Now you can use p in a similar way to an array:
p[3] = 17;
The reason that this works is that the array dereferencing operator in C, [ ], is defined in terms of pointers. x[y] means: start with the pointer x, step y elements forward after what the pointer points to, and then take whatever is there. Using pointer arithmetic syntax, x[y] can also be written as *(x+y).
For this to work with a normal array, such as our a, the name a in a[3] must first be converted to a pointer (to the first element in a). Then we step 3 elements forward, and take whatever is there. In other words: take the element at position 3 in the array. (Which is the fourth element in the array, since the first one is numbered 0.)
So, in summary, array names in a C program are (in most cases) converted to pointers. One exception is when we use the sizeof operator on an array. If a was converted to a pointer in this context, sizeof a would give the size of a pointer and not of the actual array, which would be rather useless, so in that case a means the array itself.

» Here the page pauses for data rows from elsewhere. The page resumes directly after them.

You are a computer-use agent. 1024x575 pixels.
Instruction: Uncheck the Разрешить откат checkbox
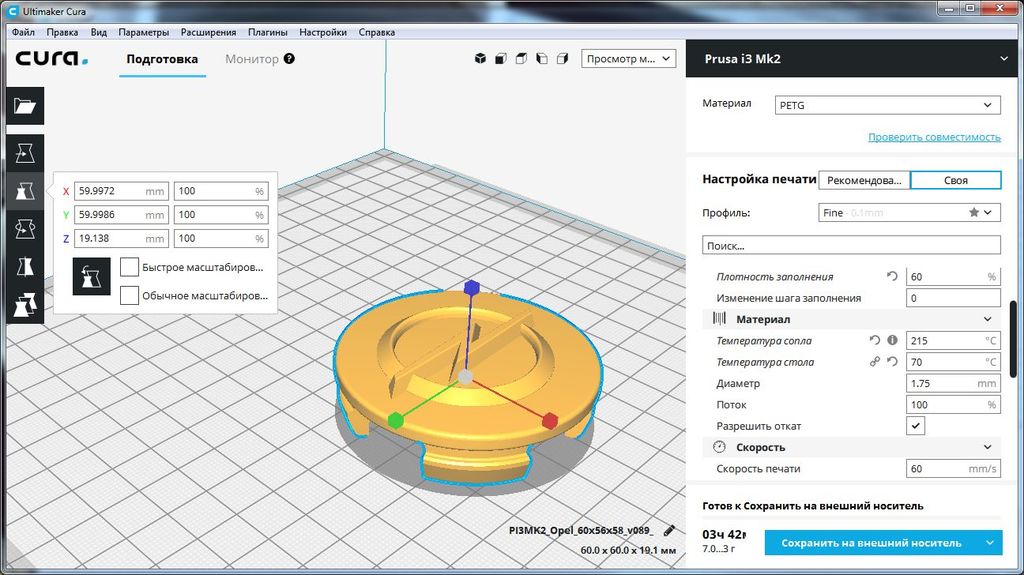(915, 426)
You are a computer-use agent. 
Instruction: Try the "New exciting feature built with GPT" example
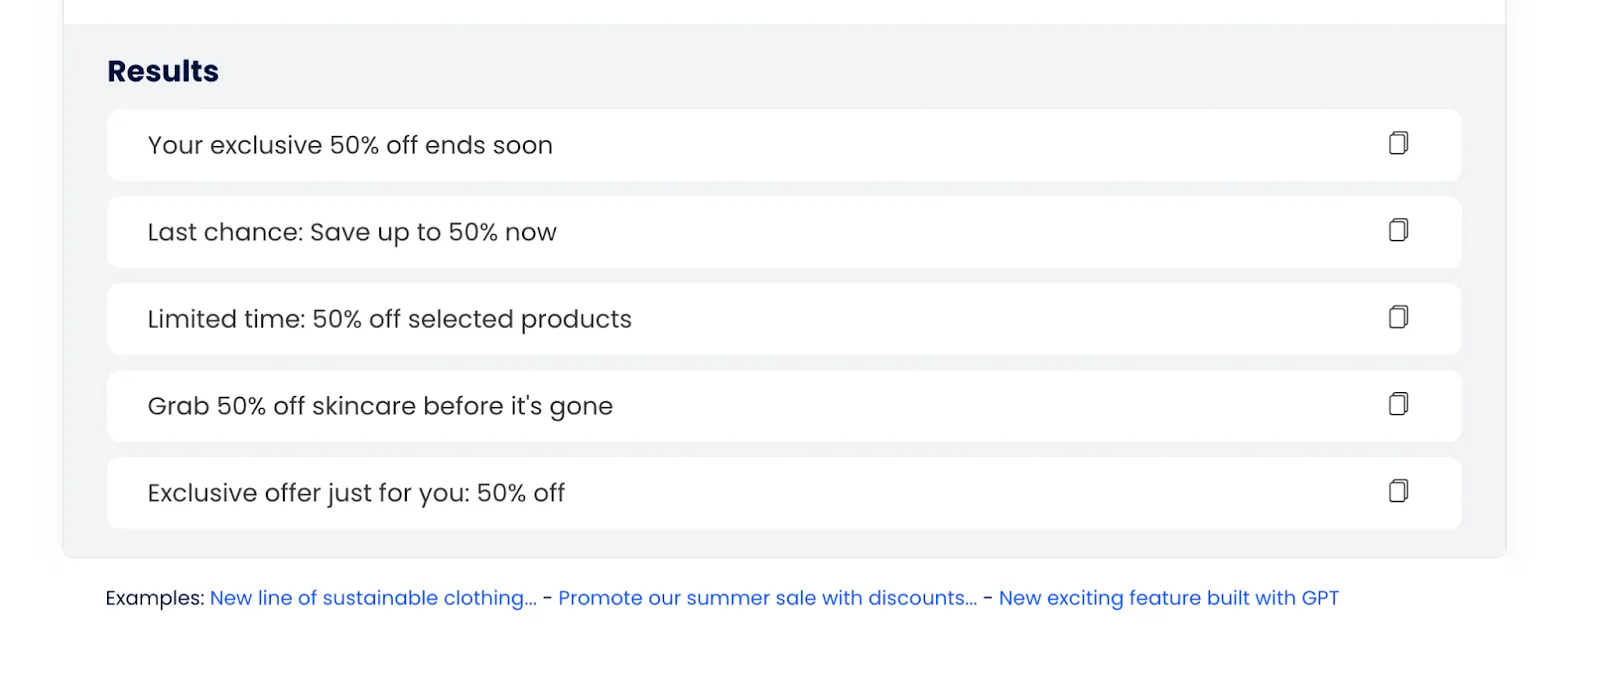click(x=1168, y=598)
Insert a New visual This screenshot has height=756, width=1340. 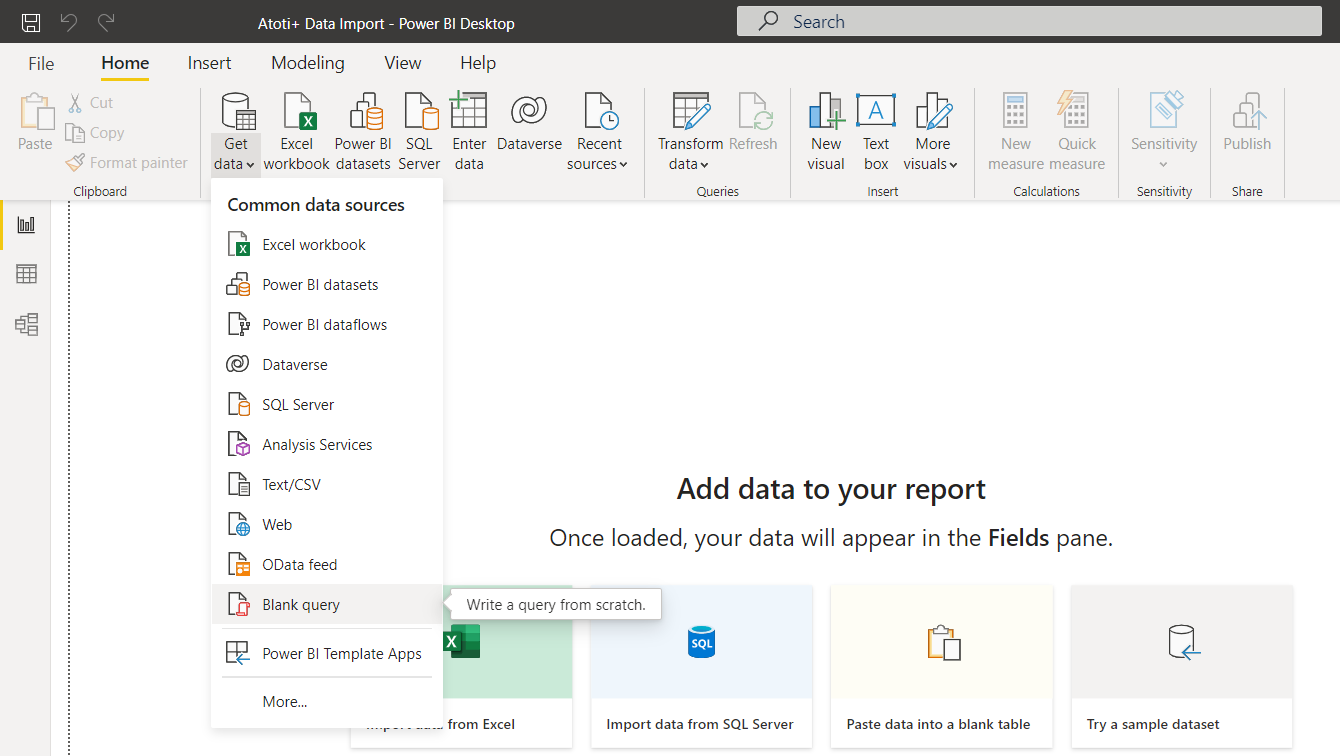coord(826,132)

When an array is used as a value, its name represents the address of the first element.
When an array is not used as a value its name represents the whole array.
int arr[7];
/* arr used as value */
foo(arr);
int x = *(arr + 1); /* same as arr[1] */
/* arr not used as value */
size_t bytes = sizeof arr;
void *q = &arr; /* void pointers are compatible with pointers to any object */

If an expression of array type (such as the array name) appears in a larger expression and it isn't the operand of either the & or sizeof operators, then the type of the array expression is converted from "N-element array of T" to "pointer to T", and the value of the expression is the address of the first element in the array.
In short, the array name is not a pointer, but in most contexts it is treated as though it were a pointer.
Edit
Answering the question in the comment:
If I use sizeof, do i count the size of only the elements of the array? Then the array “head” also takes up space with the information about length and a pointer (and this means that it takes more space, than a normal pointer would)?
When you create an array, the only space that's allocated is the space for the elements themselves; no storage is materialized for a separate pointer or any metadata. Given
char a[10];
what you get in memory is
+---+
a: | | a[0]
+---+
| | a[1]
+---+
| | a[2]
+---+
...
+---+
| | a[9]
+---+
The expression a refers to the entire array, but there's no object a separate from the array elements themselves. Thus, sizeof a gives you the size (in bytes) of the entire array. The expression &a gives you the address of the array, which is the same as the address of the first element. The difference between &a and &a[0] is the type of the result1 - char (*)[10] in the first case and char * in the second.
Where things get weird is when you want to access individual elements - the expression a[i] is defined as the result of *(a + i) - given an address value a, offset i elements (not bytes) from that address and dereference the result.
The problem is that a isn't a pointer or an address - it's the entire array object. Thus, the rule in C that whenever the compiler sees an expression of array type (such as a, which has type char [10]) and that expression isn't the operand of the sizeof or unary & operators, the type of that expression is converted ("decays") to a pointer type (char *), and the value of the expression is the address of the first element of the array. Therefore, the expression a has the same type and value as the expression &a[0] (and by extension, the expression *a has the same type and value as the expression a[0]).
C was derived from an earlier language called B, and in B a was a separate pointer object from the array elements a[0], a[1], etc. Ritchie wanted to keep B's array semantics, but he didn't want to mess with storing the separate pointer object. So he got rid of it. Instead, the compiler will convert array expressions to pointer expressions during translation as necessary.
Remember that I said arrays don't store any metadata about their size. As soon as that array expression "decays" to a pointer, all you have is a pointer to a single element. That element may be the first of a sequence of elements, or it may be a single object. There's no way to know based on the pointer itself.
When you pass an array expression to a function, all the function receives is a pointer to the first element - it has no idea how big the array is (this is why the gets function was such a menace and was eventually removed from the library). For the function to know how many elements the array has, you must either use a sentinel value (such as the 0 terminator in C strings) or you must pass the number of elements as a separate parameter.
Which *may* affect how the address value is interpreted - depends on the machine.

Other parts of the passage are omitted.